:: Problem ::
Leave the pictures out and restate each entry below word for word.

━━ Material for this task

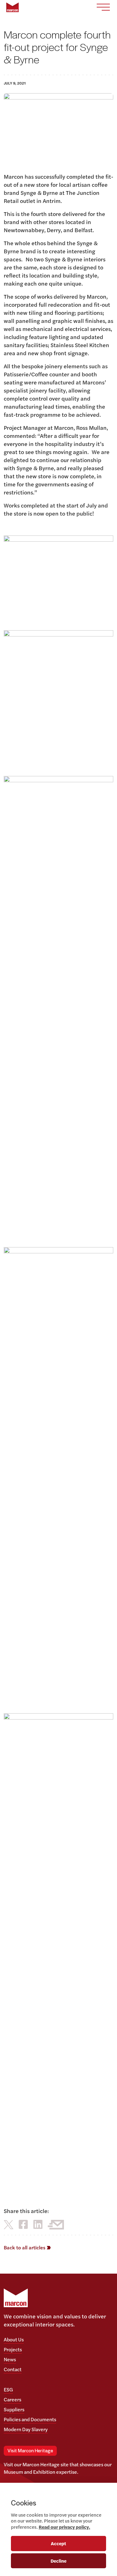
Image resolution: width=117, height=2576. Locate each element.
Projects (13, 2349)
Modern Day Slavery (26, 2429)
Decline (58, 2560)
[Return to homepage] (12, 7)
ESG (8, 2389)
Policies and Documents (30, 2419)
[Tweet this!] (8, 2223)
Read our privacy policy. (64, 2526)
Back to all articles (25, 2247)
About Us (14, 2339)
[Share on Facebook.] (23, 2223)
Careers (12, 2399)
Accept (58, 2543)
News (10, 2359)
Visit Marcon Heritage (30, 2451)
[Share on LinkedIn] (38, 2223)
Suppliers (14, 2409)
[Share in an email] (56, 2223)
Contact (13, 2369)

━━━━

:: Task output ::
Image resolution: width=117, height=2576. Locate each element.
Projects (13, 2349)
Modern Day Slavery (26, 2429)
Decline (58, 2560)
[Return to homepage] (12, 7)
ESG (8, 2389)
Policies and Documents (30, 2419)
[Tweet this!] (8, 2223)
Read our privacy policy. (64, 2526)
Back to all articles (25, 2247)
About Us (14, 2339)
[Share on Facebook.] (23, 2223)
Careers (12, 2399)
Accept (58, 2543)
News (10, 2359)
Visit Marcon Heritage (30, 2451)
[Share on LinkedIn] (38, 2223)
Suppliers (14, 2409)
[Share in an email] (56, 2223)
Contact (13, 2369)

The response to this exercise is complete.